Nick’s shirt is dark brown, the sleeves rolled up and showing his forearms, brown with summer and lightly covered with fine black hair, and where his shirt is open at the neck I can see the dipping curve of his collarbone. The male smell of him, clean sweat and skin, compels me to touch him. He smiles, but abstractly, as though not really noticing, and starts the car.
“They’re home tonight.” He sounds annoyed. “Shall we just drive out somewhere?”
“All right.”
“I tried to induce them, in my tactful way, to go to the movies, but no dice. The old man and I haven’t been on very good terms recently, so whatever I suggested, he was bound to do the opposite. If I’d had any sense, I would have begged him to stay home and he would’ve been out like a shot.”

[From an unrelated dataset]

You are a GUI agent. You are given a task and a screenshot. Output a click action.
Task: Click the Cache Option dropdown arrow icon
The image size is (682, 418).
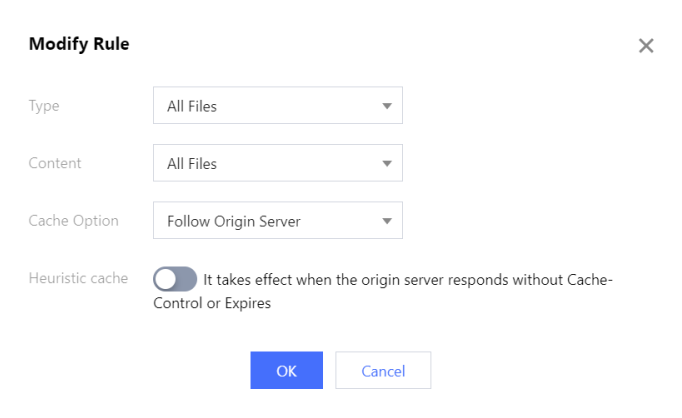click(x=386, y=221)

“What’s the trouble, Nick?”
“Nothing’s the trouble,” he says. “He’s got such an awful temper, that’s all, and I’ve got a pretty evil one myself.”
“You? I don’t believe that.”
“You don’t know me very well.”
“Enough to know about your temper.”
“No, darling,” he says. “You don’t.”
“You shouldn’t run yourself down.”
“You’ve got it wrong,” he says. “I’m not. You’re the one who does that.”
Then I’m silenced. Is that what he thinks? Is that how I strike him? What must it be like, to be with someone who plays that drab tune repeatedly?
“I don’t! Anyway, not now. I haven’t recently.”
“Oh darling,” he says, and I cannot interpret his voice, something regretful in it, as though he were thinking a thing he couldn’t hope to explain. “Well, that’s good, I guess.”
“Your father – has he been keeping on at you about staying?”
He has talked so much before, but now he doesn’t seem to want to talk about it.
“Mostly other things,” he says reluctantly. “Complexities all around. Goddamn spider webs. Am I the spider or the fly? Philosophical question. Never mind. Look – wild raspberries. Shall we get some?”
The road is banked with bushes on either side, green stinging walls, and when we get out of the car, the smell of oil and engine fades in a moment, leaving the dusty smell of the gravel and the green dusty smell of the leaves.
“The best ones are always hidden. You have to look for them.” He scratches himself on the raspberry thorns. “Bloody hell. My right hand seems to have forgotten its cunning.”
“Nick – he’ll never ask you in so many words to stay, but –”
“How could I?” His voice is aggressive, and I see I’ve picked the wrong time, but I have to go on.
“Well, you might teach here, I suppose.”